He’d sauntered into the coffee-house two weeks after starting with Malcom. She’d noticed him immediately. How could she not? When he moved, the roped muscles of his body, even beneath his tight black shirt, did a delicious kind of rippling that drew every feminine eye in the place. Ridley Cromer. The name was as strange and unique as the man.
Catarina stood outside the coffee-house just staring into the windows, feeling happy. She always made certain she acknowledged being happy. That was important. She woke up in the morning and always, always told herself she would be happy that day.

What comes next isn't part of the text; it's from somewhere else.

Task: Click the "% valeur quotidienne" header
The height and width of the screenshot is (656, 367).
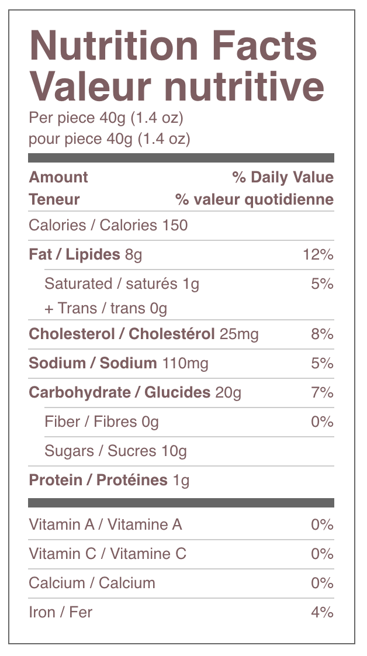Action: (x=254, y=199)
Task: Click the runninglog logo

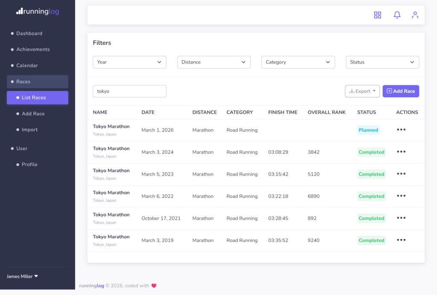Action: [x=38, y=11]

She froze, the smile fading. The other thing strange about Ridley Cromer was the fact that she never heard him when he came near her. He didn’t make a sound. She heard everyone. She always knew when someone was close to her. The reason why she excelled in martial arts was because she always anticipated her opponent’s move. It was as if she had a kind of radar telling her where everyone was at all times within her space. Everyone but Ridley Cromer.

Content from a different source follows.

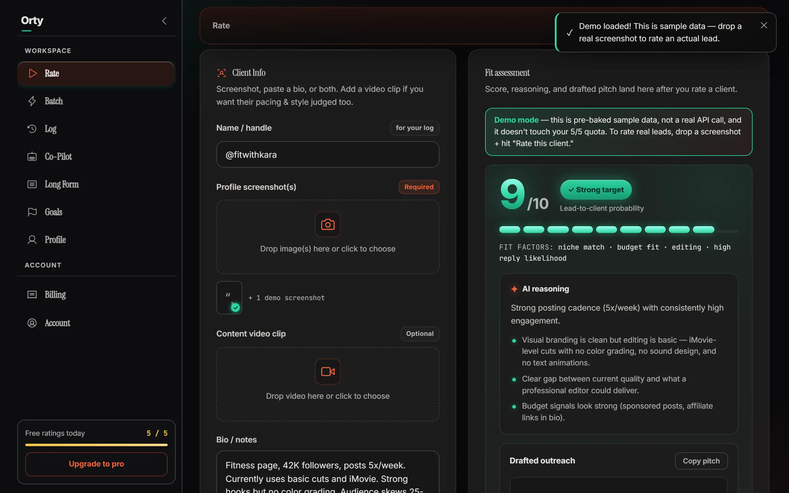
Task: Open Billing via the receipt icon
Action: point(32,295)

She turned her head, holding her breath, her smile fading. Her eyes met Ridley’s and the impact was so strong the air rushed from her lungs as if she’d been punched. He had beautiful eyes. Intense. The way he looked at her was intense. Everything about him was intense. And Zen. Very Zen.
She forced herself to nod out of politeness. She knew if she tried to speak she would squeak like a mouse and nothing else would emerge. Ridley Cromer was fine to look at. Daydream about. Even have night fantasies over, but there was no talking. No interaction. Not ever. If all the rest of the world of women were smart, they’d adopt her steadfast rules with him.
“You working tonight or just looking for company?”
His voice was low and sexy. Her pulse beat hard in her throat. She swallowed hard. She’d never had a crush on anyone in her life, but he was standing right in front of her. Towering over her. His eyes smiled and his white teeth flashed. He should be locked up to preserve all women’s virtues.
She shook her head and reached for the door handle. He reached at the same time, his hand settling around hers as she grasped the knob. A shiver of absolute awareness slid down her spine. Curled in her belly. There was a sudden tingle in her breasts and she felt heat gathering in her very core. Not like her night fantasies, where her body burned up, but still . . .
He didn’t let go of her hand, and she couldn’t remove hers from the doorknob. His touch was light. Gentle. She should have pulled her hand away but she was frozen to the spot. He stepped closer, so close she could feel the heat of his body seeping into hers. He was hot. He radiated heat. His breath was warm on the nape of her neck, and for the first time she wished she’d left her hair down to protect herself.
“It’s Cat, right? Malcom calls you Cat. You’re his favorite student. I’ve never known him to have a favorite. I’m Ridley Cromer.”
She closed her eyes briefly. Thunder roared in her ears. Her brain short-circuited. His voice was pitched so low that it seemed to slide beneath her skin and find its way directly into her bloodstream like some strange new drug. No one touched her. No one dared. He had broken that taboo. She didn’t know how to feel about it.
“You’re quick. Very fast,” he went on, as if she wasn’t the rudest person in the world for not answering him. “I couldn’t help but watch you sparring the other day. You were wiping up the floor with men ranked much higher than you. Men with a lot more experience. It was a thing of beauty.”
A thing of beauty. She would hold that close to her and think about it when she was alone. A compliment. Coming from someone who clearly could best anyone in the dojo, probably including Malcom, it was very high praise. Still, she couldn’t stand there being an absolute idiot.
She finally found her wits and gave the door a desperate twist, flashing what she hoped was a careless smile of thanks over her shoulder at him. She yanked open the door, but found when she stepped back she stepped right into him. Right into him.
His body was as hard as a rock. It was rather like smashing herself against an oak tree. His arms came around her automatically to steady her. The heat radiating from him nearly burned right through her clothes.
To her absolute horror, she banged the door closed again as she threw herself forward and away from him. She nearly ran into the heavy glass, but his hands were suddenly at her waist, gently moving her away from the door.
One moment she was heading for danger; the next he had literally lifted her and put her a foot away from the door.
“Kitten, you’d better let me get that.”
Color rushed up her neck into her face. To her everlasting mortification, she could hear male amusement in his voice. She was an idiot—a tongue-tied idiot—and he’d think she was crazy. Still—she gulped air—that was for the best. He’d just dismiss her, hopefully never look at her again. Not with those eyes. Those beautiful, antique gold eyes. Who had eyes that color?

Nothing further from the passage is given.